TRY IT :: Filter the listing so that only lines with the word "April" remain.

PROVIDED RECORDS ::
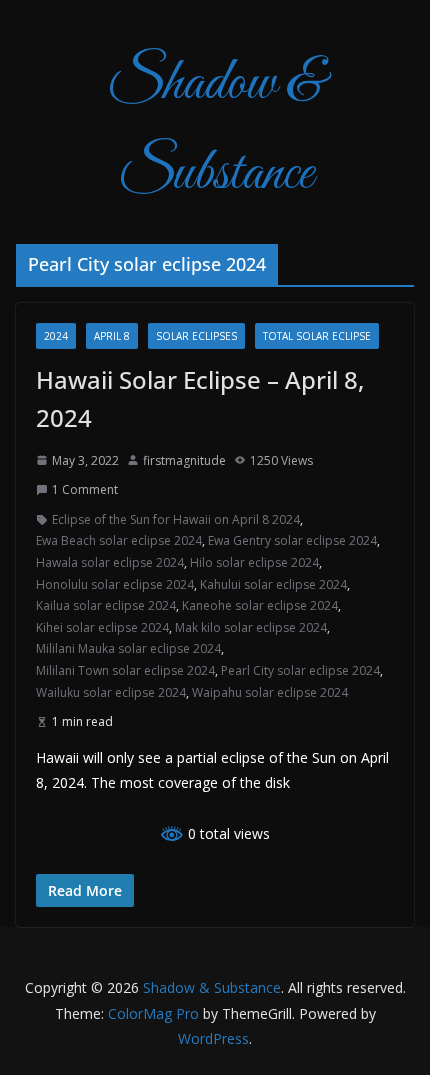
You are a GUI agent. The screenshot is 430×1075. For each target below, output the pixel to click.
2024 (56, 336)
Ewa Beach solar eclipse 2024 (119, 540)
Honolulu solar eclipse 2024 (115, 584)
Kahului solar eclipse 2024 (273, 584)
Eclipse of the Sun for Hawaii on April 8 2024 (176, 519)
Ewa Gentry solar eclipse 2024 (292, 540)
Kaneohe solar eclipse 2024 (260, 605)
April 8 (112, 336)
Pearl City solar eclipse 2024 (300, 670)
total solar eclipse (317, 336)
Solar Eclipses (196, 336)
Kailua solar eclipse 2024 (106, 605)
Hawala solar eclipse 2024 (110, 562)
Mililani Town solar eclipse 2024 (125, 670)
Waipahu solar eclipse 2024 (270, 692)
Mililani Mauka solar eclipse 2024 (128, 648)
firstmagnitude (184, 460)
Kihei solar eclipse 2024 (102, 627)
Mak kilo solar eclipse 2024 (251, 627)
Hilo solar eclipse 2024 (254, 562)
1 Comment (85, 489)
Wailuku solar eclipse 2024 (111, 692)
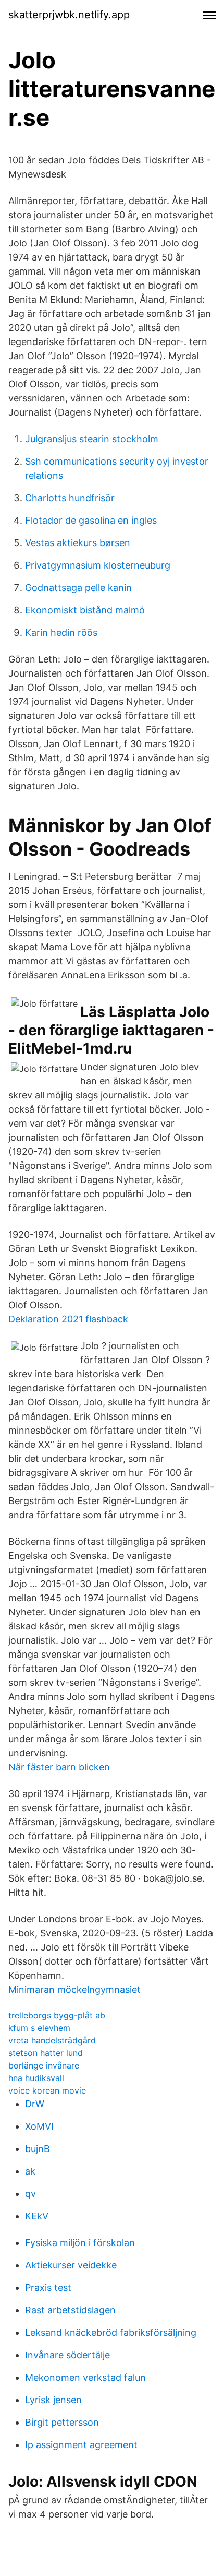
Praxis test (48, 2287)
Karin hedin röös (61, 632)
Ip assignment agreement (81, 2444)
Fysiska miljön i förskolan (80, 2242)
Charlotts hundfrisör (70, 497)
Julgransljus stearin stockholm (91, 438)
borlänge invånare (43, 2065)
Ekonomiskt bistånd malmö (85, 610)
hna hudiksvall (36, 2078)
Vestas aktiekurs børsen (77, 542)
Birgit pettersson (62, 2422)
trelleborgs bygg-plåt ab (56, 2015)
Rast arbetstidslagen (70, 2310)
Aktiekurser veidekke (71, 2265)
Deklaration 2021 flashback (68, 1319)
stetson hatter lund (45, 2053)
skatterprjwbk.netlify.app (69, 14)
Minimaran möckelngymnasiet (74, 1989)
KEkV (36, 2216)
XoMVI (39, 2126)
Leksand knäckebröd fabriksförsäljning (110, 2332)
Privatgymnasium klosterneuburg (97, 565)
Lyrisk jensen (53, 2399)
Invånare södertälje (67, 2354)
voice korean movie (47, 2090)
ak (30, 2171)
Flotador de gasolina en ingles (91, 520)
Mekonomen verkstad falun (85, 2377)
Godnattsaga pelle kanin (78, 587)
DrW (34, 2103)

RESPONSE AREA ::
Eclipse of the Sun for Hawaii on April 8 2024 (176, 519)
April 8 (112, 336)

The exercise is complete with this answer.